WebmasterWorld Administrator phranque is a WebmasterWorld Top Contributor of All Time 10+ Year Member Top Contributors Of The Month



it is standard to replace spaces with plus signs in search strings but this should only occur in the url in a query string parameter value.
in this case the plus signs are appearing in the path after the first redirect.
2:50 am on Sep 16, 2012 (gmt 0)

WebmasterWorld Senior Member lucy24 is a WebmasterWorld Top Contributor of All Time Top Contributors Of The Month



Search: Hello World

1.1.1.1 - - [13/Sep/2012:15:20:03 +0100] "GET /?s=Hello+World&submit=Go HTTP/1.1" 301 20
1.1.1.1 - - [13/Sep/2012:15:20:03 +0100] "GET /search/Hello+World/ HTTP/1.1" 301 20

If that's an accurate quote, the change to plus signs is automatic; it happens as soon as you hit Confirm or Find or whatever you do to say "Start searching".

The second step-- converting an "s=" query string to an URL in /search/{searchstring} --is presumably also WordPress. Note that the + sign is unchanged at this point.

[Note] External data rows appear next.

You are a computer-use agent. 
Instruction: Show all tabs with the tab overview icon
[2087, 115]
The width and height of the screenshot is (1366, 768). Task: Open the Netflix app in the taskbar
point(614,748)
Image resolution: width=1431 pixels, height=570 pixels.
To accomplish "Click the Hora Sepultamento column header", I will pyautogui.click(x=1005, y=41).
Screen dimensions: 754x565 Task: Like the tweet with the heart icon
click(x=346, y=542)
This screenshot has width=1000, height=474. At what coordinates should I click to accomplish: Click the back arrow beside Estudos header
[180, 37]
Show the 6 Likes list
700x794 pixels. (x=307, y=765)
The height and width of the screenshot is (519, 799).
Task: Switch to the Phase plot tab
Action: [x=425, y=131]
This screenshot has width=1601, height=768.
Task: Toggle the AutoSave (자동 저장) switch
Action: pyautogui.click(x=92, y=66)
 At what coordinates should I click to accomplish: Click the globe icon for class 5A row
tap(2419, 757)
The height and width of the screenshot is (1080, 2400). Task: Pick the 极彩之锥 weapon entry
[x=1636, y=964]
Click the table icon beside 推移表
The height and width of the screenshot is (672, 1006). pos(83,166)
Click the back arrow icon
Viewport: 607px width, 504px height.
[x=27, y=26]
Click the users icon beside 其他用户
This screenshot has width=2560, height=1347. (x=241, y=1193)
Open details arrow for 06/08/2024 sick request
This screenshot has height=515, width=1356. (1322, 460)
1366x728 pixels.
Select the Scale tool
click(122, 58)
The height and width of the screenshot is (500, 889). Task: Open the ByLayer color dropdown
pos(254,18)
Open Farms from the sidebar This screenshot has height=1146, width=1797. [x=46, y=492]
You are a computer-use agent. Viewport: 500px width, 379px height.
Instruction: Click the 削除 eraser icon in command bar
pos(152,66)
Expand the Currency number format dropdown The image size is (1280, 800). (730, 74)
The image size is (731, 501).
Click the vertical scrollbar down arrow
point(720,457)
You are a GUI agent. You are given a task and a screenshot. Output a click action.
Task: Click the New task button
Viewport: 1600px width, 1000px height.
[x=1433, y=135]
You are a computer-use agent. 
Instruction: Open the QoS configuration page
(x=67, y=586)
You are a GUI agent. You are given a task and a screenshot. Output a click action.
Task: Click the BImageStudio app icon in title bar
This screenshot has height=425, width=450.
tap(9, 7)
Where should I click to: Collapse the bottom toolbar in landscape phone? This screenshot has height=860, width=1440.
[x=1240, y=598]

The third step is where things go wonky because the code should "recognize" that you can't keep percent-encoding a percent sign.

There's a flag meaning "don't encode" but there isn't one for "do encode" since that's the default.

Quick detour to Firefox with LiveHeaders, followed by close study of raw logs, confirms that Apache-- acting on its own volition without instructions to the contrary-- doesn't mess with a + sign at all. But if a space is allowed to enter the query string before you start redirecting, then each successive redirect will balloon from %20 to %2520 to %252520 and so on. (Firefox appears to allow 40 tries, which strikes me as over-optimistic.)

So if you can intercept the one place where + turns into %2B, then all the subsequent %25 problems should disappear on their own.
9:44 am on Sep 16, 2012 (gmt 0)

WebmasterWorld Administrator phranque is a WebmasterWorld Top Contributor of All Time 10+ Year Member Top Contributors Of The Month



for one thing it's not a good practice to generate an infinite indexable url-space made up of arbitrary search strings.

more specifically, url paths are case-sensitive and /search/Hello+World/ should return the same results as /search/hello+World/ or /search/Hello+world/ and i would suggest that at the bare minimum everything would be best folded to lower case as in /search/hello+world/


have you tried changing the search form to use the POST method to see if the problem disappears in that case?